**Text passage**
_ _ _ _ _

While working on the Tritech Service System, I made the mistake of using a glibc package compile for an i686 in the initramfs for an i586 kernel. I happened to do some searching to figure out the source of the problem, since all of my kernels would crash with this message in the exact same place, and thought I’d share it with everyone. This could frustrate custom Linux distro attempts easily.

In short: if the kernel panics because something “attempted to kill init!” then make sure your C library (glibc, eglibc, uclibc, dietlibc, whatever) is not compiled for a CPU higher than the CPU you’re trying to run on.

What’s happening is the system is attempting to execute “init” which immediately terminates due to the fact that the library uses invalid CPU instructions (the older processor doesn’t know about the newer instructions compiled into the library). The message “attempted to kill init!” is technically correct: init was killed because it tried to do something bad, but init is required to run anything else, so once init immediately crashes out, there’s nothing left for the system to do, and the kernel hangs itself up.

_ _ _ _ _

**Your instructions**
In the text on the "attempted to kill init!" kernel panic, write out the section between "While working on" and "trying to run on.", inclusive, with "initramfs" changed to "initrd".

Element and text position data:

_ _ _ _ _

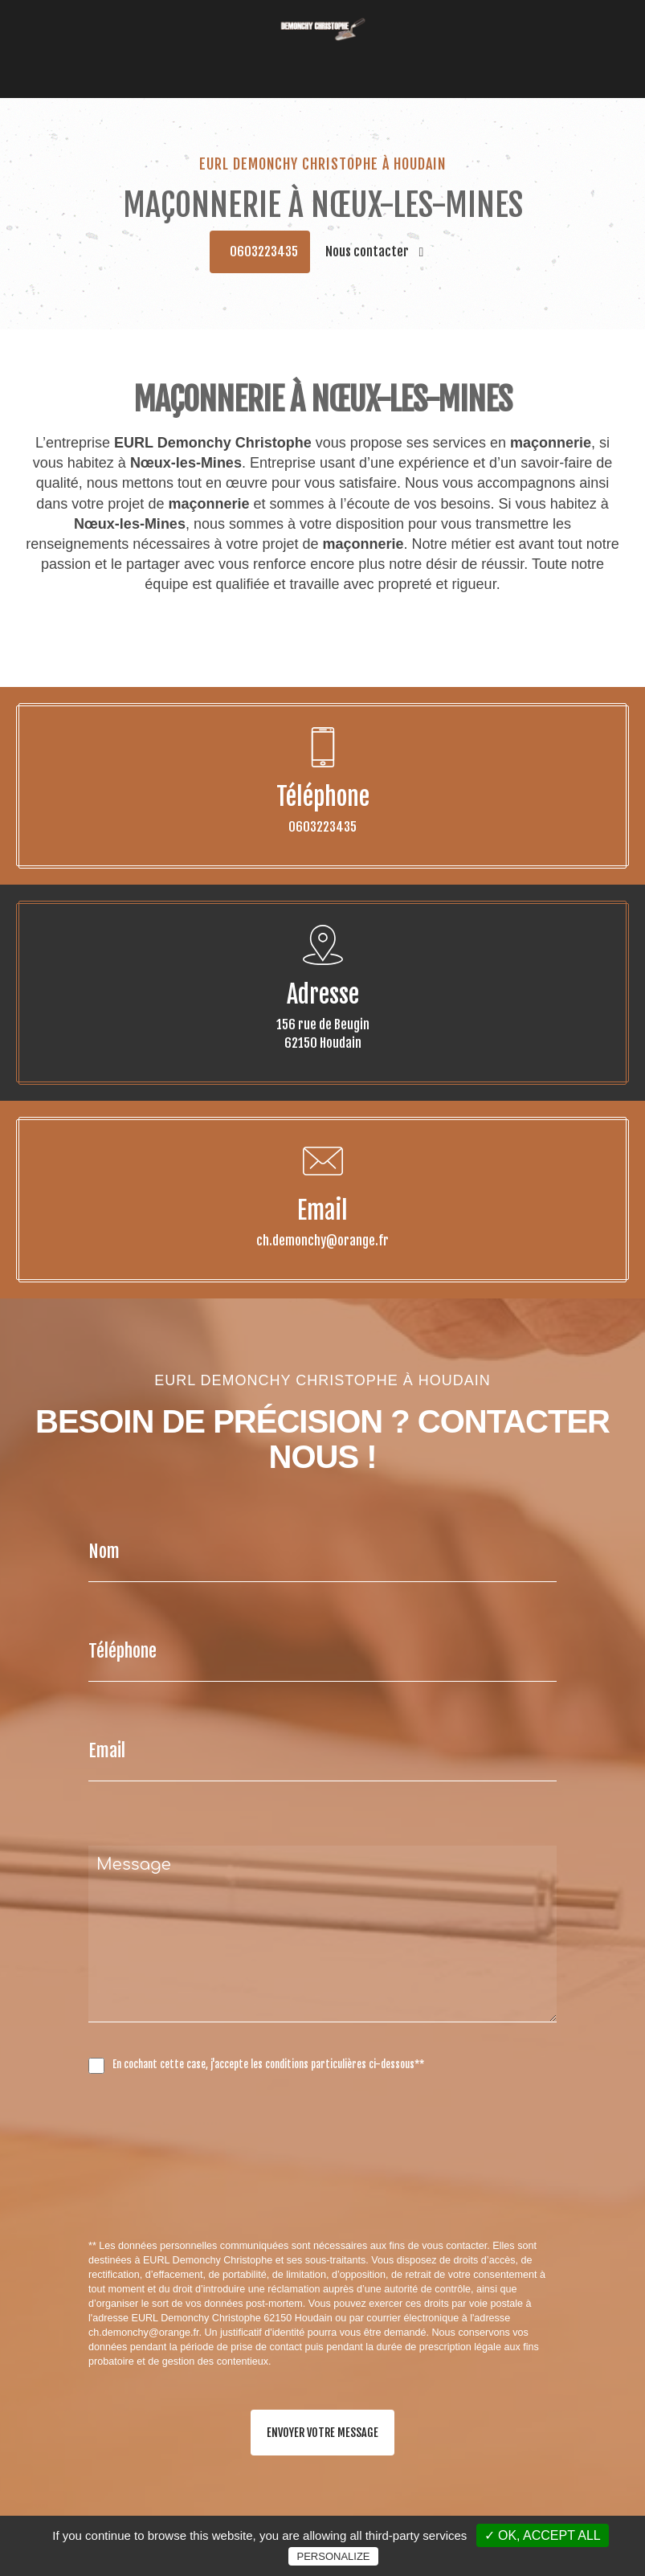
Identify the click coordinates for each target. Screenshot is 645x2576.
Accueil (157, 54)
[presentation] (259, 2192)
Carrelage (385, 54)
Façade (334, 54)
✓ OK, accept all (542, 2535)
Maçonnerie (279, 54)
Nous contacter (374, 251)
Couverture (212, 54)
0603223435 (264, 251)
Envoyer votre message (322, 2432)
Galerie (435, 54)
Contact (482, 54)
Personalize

_ _ _ _ _

**Response below**
While working on the Tritech Service System, I made the mistake of using a glibc package compile for an i686 in the initrd for an i586 kernel. I happened to do some searching to figure out the source of the problem, since all of my kernels would crash with this message in the exact same place, and thought I’d share it with everyone. This could frustrate custom Linux distro attempts easily.

In short: if the kernel panics because something “attempted to kill init!” then make sure your C library (glibc, eglibc, uclibc, dietlibc, whatever) is not compiled for a CPU higher than the CPU you’re trying to run on.